Trotz des Bundestrends: Start-Ups sind am Engelberg rar. Beklagt wird die schlechte Breitband-Verbindung.

Leonberg - Würde man einen Oberbegriff für die aktuelle Ära suchen, so wäre Gründerzeit gewiss zutreffend. Immer mehr Menschen möchten etwas Eigenes auf die Beine stellen. Immer mehr Unternehmensgründungen sind die Folge.

 

Besonders in Berlin gibt es eine große Start-Up-Szene, die durchschnittlich alle 20 Stunden um ein weiteres Unternehmen anwächst. Dem Statistik-Portal Statista zufolge ist der Großraum Stuttgart/Karlsruhe hinter Berlin und Rhein-Ruhr zur drittgrößten Startup-Region gewachsen und beherbergt knapp neun Prozent der deutschen Startup-Unternehmen. Doch in Leonberg ist davon wenig zu spüren.

Viele Facetten des Unternehmertums

An der Unterstützung bei den ersten Schritten als Jungunternehmer vor Ort scheint es nicht zu liegen. Die Industrie- und Handelskammer stellt auf ihrer Website eine 87-seitige Broschüre zum Download bereit, die die vielen Facetten des Unternehmertums aufdröselt. Regelmäßig lädt die IHK auch zu halbtägigen Informationsveranstaltungen zur Existenzgründung ein. Bei der Unterstützung junger Gründer kooperiert die Kammer unter anderem mit der Arbeitsagentur, die je nach Fall Gründungszuschüsse gewährt, mit der Wirtschaftsförderung Leonberg und den Senioren der Wirtschaft. Das ist ein 1987 gegründeter Verein, deren Mitglieder, ehemalige Führungskräfte und Unternehmer, ehrenamtlich Startups und mittelständische Unternehmen beraten.

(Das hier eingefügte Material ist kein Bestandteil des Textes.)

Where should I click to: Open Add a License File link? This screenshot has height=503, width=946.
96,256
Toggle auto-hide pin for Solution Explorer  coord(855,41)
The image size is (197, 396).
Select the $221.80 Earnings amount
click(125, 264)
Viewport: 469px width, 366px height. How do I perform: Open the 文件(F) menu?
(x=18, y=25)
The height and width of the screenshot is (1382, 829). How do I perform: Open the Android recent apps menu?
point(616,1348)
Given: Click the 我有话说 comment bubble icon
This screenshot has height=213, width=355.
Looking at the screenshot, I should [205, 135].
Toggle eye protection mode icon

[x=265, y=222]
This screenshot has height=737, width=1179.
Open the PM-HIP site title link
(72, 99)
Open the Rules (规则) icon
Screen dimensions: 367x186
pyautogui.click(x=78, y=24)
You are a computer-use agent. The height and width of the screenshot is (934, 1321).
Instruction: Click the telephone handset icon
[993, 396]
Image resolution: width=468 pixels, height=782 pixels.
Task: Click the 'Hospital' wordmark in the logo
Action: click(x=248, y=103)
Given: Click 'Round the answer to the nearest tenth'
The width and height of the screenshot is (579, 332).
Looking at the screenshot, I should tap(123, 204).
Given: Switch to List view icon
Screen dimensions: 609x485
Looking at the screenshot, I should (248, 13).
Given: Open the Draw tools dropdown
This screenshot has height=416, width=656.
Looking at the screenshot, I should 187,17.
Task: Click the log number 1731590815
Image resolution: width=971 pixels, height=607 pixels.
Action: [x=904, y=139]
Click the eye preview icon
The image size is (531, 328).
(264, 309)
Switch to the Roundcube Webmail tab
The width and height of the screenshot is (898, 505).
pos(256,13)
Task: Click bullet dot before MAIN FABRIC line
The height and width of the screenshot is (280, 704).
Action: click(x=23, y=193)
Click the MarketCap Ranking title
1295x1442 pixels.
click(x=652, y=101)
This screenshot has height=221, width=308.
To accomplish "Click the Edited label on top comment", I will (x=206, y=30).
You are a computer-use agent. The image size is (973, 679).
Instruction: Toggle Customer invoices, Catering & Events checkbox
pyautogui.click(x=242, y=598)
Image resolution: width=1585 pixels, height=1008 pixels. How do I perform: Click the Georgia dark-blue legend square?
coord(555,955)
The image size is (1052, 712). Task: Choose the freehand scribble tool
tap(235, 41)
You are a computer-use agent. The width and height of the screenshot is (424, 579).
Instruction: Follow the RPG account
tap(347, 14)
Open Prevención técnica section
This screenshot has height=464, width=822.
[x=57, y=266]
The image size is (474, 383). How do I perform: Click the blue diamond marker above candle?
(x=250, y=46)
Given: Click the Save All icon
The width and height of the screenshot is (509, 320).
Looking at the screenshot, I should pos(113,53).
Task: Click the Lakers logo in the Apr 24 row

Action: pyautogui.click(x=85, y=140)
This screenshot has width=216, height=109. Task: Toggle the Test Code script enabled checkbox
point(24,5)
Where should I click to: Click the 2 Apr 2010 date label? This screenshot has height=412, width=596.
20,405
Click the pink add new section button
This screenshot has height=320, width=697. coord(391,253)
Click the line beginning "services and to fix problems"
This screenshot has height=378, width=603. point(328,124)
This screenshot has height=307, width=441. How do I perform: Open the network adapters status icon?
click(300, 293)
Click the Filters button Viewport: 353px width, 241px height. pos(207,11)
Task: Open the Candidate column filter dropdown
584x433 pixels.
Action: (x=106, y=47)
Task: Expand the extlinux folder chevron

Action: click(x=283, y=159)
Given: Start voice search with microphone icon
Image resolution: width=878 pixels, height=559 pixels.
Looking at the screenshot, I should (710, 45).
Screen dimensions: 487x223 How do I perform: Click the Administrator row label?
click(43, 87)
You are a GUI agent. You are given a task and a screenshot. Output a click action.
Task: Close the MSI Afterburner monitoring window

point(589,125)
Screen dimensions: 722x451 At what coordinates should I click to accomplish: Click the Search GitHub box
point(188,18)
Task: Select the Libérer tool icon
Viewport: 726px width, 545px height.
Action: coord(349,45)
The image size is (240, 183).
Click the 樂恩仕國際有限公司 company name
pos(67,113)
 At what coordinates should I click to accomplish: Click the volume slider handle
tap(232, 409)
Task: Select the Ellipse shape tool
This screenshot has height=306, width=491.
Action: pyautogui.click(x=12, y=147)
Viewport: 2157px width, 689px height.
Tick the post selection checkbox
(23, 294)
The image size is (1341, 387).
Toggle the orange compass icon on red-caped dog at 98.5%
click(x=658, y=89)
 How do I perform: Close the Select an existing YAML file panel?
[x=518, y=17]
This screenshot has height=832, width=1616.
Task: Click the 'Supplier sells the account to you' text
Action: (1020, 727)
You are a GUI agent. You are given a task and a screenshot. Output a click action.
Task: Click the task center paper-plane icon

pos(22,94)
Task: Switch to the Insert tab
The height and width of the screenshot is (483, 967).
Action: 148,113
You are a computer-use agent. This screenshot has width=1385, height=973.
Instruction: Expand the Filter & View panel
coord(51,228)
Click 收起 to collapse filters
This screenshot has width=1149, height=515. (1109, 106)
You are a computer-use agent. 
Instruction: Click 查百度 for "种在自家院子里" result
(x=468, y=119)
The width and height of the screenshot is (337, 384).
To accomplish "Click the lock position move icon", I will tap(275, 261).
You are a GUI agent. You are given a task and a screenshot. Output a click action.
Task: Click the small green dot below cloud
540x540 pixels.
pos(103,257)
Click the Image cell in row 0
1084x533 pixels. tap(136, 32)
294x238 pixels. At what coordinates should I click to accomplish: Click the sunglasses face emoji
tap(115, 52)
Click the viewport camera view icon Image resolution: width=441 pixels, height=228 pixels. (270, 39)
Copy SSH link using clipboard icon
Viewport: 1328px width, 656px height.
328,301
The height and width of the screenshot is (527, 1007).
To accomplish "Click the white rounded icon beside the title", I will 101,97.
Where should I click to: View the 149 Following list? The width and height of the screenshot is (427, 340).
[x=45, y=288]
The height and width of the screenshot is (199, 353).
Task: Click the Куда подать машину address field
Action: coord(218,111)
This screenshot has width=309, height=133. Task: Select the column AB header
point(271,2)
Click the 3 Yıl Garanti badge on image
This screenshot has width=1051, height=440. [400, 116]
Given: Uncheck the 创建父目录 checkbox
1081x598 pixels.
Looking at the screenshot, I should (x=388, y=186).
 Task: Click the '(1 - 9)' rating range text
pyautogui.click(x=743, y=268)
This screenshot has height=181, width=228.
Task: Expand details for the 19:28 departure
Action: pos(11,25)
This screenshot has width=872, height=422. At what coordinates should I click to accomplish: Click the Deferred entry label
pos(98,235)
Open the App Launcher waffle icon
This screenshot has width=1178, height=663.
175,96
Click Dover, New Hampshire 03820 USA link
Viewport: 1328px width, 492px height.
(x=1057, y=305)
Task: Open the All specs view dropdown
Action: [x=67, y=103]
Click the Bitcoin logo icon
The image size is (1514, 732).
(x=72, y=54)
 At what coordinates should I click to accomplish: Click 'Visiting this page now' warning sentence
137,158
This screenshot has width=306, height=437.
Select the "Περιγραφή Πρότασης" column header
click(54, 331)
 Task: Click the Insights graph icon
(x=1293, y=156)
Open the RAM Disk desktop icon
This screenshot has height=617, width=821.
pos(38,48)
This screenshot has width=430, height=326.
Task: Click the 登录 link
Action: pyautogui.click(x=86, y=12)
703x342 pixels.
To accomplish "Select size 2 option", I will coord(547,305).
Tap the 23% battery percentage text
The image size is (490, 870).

Auch wenn es um die Finanzierung der Gründung geht, kann die IHK mit Sprechstunden im eigenen Haus mit der Wirtschaftsbank oder der Landesbank dienen. Darüber hinaus haben junge Unternehmer bei Gründerwettbewerben im Landkreis die Chance, Investoren zu gewinnen. So etwa beim Elevator Pitch BW Regional Cup Böblingen, der jährlich stattfindet.

Wie wichtig ist der Standort?

Doch diese vielen Angebote werden längst nicht von allen Gründern in Leonberg angenommen. Die Gründer des Enduro-Magazins, das sich mit Mountainbikes beschäftigt, haben ihr Ding von Anfang an alleine durchgezogen. Auch Alexander Walz, der schon mehrere Gründungen hinter sich hat, hat sich vor wenigen Wochen mit seinem neuen Projekt „SEO-Turtles“ (https://www.seo-turtles.de) im Bereich Suchmaschinenoptimierung ohne vorherige Beratung selbstständig gemacht. Diese Fälle legen nahe, dass die Gründerarmut in Leonberg andere Ursachen zu haben scheint.

Da wären wir beim Standort selber. Strittig ist, wie entscheidend dieser noch für global agierende Unternehmen ist. Alexander Walz ist der Meinung, dass die Bedeutung des Standortes deutlich abgenommen hat und weiter abnehmen wird.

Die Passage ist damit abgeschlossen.